On the other hand, despite focusing on individual development rather than national identity, the diverse actors’ passionate involvement in TCC education was in accordance with and contributed to the CPC’s goal—legitimating the Party’s change of its leadership basis, and facilitating its domination through cultural resources. That is why the CPC-led state allowed diverse actors (even market actors and academics with contradictory values) to explore and promote TCC education. The findings support Callahan’s (2006) finding that actions that do not fully follow the state’s prescription can still become productive forces. The findings also reflected that the focus of the CPC-led state’s urgent project was the party-state’s legitimacy and domination, even at the cost of reversing its previous position on TCC, and reintroducing and repurposing it—as the Chinese folk saying goes, it does not matter whether the cat is black or white, as long as it catches mice. The CPC-led state’s responses to academics’ complaints, and its permitting actors to use Party-denounced methods in TCC education indicated its need (and willingness) to cross the river by feeling for the stones.

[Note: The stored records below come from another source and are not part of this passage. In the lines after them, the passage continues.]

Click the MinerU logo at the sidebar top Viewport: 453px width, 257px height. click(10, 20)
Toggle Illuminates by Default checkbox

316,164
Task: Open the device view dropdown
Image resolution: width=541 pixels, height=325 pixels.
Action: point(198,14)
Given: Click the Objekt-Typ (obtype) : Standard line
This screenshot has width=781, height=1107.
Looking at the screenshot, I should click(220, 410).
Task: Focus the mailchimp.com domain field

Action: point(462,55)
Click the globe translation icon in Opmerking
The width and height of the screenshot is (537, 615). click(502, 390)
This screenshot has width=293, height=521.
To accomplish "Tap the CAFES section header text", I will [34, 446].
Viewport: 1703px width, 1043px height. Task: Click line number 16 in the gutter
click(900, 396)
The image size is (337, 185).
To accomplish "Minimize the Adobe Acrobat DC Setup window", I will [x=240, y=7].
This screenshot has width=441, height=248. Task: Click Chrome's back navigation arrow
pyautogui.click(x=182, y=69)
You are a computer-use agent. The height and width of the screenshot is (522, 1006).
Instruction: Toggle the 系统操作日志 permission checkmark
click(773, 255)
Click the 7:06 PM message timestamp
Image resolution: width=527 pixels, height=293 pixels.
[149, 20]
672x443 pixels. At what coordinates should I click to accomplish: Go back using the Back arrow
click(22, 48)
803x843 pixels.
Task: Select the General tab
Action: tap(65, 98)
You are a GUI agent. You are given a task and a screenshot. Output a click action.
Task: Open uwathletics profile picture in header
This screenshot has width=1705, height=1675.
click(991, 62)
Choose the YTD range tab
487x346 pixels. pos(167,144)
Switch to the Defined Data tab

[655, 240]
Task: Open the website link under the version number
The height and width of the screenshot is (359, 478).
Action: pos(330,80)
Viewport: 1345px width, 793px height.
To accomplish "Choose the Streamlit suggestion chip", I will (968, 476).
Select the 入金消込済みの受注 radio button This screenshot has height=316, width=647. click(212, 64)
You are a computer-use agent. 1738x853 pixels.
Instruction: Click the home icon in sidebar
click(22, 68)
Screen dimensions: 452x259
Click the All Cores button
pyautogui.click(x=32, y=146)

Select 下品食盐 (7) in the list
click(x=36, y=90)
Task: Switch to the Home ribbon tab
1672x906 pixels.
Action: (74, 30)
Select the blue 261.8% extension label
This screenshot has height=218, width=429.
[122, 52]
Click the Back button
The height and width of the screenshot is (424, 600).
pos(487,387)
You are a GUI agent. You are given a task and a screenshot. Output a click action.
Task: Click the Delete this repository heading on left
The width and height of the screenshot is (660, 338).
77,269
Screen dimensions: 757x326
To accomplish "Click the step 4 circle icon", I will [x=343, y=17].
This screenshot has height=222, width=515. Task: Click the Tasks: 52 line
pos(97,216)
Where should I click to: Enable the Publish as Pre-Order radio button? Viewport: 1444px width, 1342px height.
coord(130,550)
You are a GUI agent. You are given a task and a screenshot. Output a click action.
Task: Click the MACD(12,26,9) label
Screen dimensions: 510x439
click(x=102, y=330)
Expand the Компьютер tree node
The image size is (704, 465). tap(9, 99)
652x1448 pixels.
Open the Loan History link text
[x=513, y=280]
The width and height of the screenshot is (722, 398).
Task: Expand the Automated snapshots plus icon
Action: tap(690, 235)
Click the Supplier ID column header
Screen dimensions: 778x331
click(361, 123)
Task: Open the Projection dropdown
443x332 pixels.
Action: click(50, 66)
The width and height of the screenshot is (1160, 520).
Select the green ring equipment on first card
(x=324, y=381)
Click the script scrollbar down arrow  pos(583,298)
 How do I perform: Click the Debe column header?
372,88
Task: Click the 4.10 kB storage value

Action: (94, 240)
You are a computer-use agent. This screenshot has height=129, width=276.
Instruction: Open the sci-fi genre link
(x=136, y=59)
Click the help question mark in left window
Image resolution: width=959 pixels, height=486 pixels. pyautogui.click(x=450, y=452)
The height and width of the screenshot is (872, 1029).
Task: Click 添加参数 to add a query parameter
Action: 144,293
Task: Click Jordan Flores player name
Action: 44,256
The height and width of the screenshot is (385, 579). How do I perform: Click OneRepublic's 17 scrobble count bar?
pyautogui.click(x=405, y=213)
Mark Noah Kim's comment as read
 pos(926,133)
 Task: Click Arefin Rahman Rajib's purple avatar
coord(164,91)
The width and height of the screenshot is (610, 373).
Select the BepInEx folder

Nevertheless, decades of criticizing TCC and TCC education and fostering cultural nihilism has left Chinese culture cracked and disjointed, to the extent that China cannot avoid blindness and confusion when seeking to establish a culturally based national identity. In addition, as a culturally diverse state in a globalized world, China’s efforts at cultivating national identity through TCC education need to consider how to deal with the inherent conflicts between the traditions of its ethnic majority and minorities, between traditional and modern culture, and between culture’s domestic and international contexts. The challenge facing the state is how to use social media for propaganda and educational purposes, while ensuring students remain immune from other values posted thereon.